Why are $p$ and $q$ independent variables in Hamiltonian formalism?

Question

Let's say we have $(q, \dot{q})$ as the generalised coordinate and generalised velocity. If we have a Lagrangian given by $$L=Aq\dot{q}+Bq$$ where $A$ and $B$ are constants that give the right units to the Lagrangian, then the canonical momentum $p$ we use to perform the Legendre transformation to get the Hamiltonian is

$$p=\frac{\partial L}{\partial \dot{q}}=Aq.$$ But then $p$ and $q$ are not independent variables as $$\frac{\partial p}{\partial q}=\frac{\partial}{\partial q} Aq=A\neq0.$$

What am I doing wrong here?

Answer 1

1. OP's Lagrangian $$L(q,v,t)~=~Aqv+Bq\tag{1}$$ has EL equation $$B~\approx~ 0,\tag{2}$$ so the theory only has classical solutions if $B=0$. In the latter case, the Lagrangian is a total derivative, so the Euler-Lagrange (EL) equation is trivially satisfied. Either way, OP's Lagrangian leads to a rather singular theory.

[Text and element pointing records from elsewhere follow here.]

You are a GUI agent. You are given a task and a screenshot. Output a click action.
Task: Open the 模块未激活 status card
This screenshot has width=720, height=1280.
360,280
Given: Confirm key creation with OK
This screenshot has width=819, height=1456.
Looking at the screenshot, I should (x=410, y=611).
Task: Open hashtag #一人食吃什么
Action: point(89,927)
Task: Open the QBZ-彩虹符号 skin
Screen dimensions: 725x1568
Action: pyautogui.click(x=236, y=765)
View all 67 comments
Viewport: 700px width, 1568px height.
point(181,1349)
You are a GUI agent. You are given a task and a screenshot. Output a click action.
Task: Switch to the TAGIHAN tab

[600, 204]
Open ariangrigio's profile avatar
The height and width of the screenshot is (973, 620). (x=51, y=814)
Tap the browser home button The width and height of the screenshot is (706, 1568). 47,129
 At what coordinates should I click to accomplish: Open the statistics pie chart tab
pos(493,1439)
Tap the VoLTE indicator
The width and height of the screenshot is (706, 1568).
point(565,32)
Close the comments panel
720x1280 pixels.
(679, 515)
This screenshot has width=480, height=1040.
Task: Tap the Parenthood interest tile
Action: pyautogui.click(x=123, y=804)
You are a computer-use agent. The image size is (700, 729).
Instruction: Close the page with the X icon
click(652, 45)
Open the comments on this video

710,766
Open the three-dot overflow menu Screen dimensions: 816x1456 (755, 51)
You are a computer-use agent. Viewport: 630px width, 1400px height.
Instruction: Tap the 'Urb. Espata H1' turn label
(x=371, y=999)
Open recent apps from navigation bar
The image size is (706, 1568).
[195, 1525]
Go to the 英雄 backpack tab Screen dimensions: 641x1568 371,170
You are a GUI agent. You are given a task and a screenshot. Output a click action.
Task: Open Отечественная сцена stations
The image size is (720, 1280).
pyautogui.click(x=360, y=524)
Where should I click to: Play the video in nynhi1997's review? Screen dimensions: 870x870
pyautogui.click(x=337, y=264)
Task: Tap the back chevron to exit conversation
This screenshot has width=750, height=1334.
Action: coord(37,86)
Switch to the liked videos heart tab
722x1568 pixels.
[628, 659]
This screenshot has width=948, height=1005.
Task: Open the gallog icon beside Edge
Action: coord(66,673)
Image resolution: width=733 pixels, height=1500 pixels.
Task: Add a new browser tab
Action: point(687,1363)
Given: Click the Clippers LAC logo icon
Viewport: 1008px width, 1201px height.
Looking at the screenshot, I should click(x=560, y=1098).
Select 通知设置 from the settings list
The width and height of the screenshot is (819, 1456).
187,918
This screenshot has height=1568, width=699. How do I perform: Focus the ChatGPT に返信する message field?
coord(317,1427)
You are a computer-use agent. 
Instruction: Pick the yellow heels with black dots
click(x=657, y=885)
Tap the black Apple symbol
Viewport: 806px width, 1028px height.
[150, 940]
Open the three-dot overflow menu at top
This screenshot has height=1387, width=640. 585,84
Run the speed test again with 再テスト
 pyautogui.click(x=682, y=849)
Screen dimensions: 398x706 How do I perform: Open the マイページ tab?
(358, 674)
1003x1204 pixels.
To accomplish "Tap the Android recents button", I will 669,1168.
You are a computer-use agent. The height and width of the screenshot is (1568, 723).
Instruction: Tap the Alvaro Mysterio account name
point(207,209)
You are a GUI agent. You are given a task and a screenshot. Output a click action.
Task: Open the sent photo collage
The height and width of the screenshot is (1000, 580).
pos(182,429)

2. Concerning the corresponding Hamiltonian formulation, OP's Lagrangian is an example where the Legendre transformation is singular, i.e. we cannot invert the relation $$p~=~\frac{\partial L}{\partial v}~=~Aq\tag{3}$$ to find $v$ as a function of $p$. Instead eq. (3) is a primary constraint, i.e. $q$ and $p$ are indeed not independent variables, and one would have to perform a Dirac-Bergmann analysis. A secondary constraint is eq. (2). The Hamiltonian becomes $$H~=~\lambda(p-Aq),\tag{4}$$ where $\lambda$ is a Lagrange multiplier.

3. For regular Lagrangians, see e.g. this related Phys.SE post.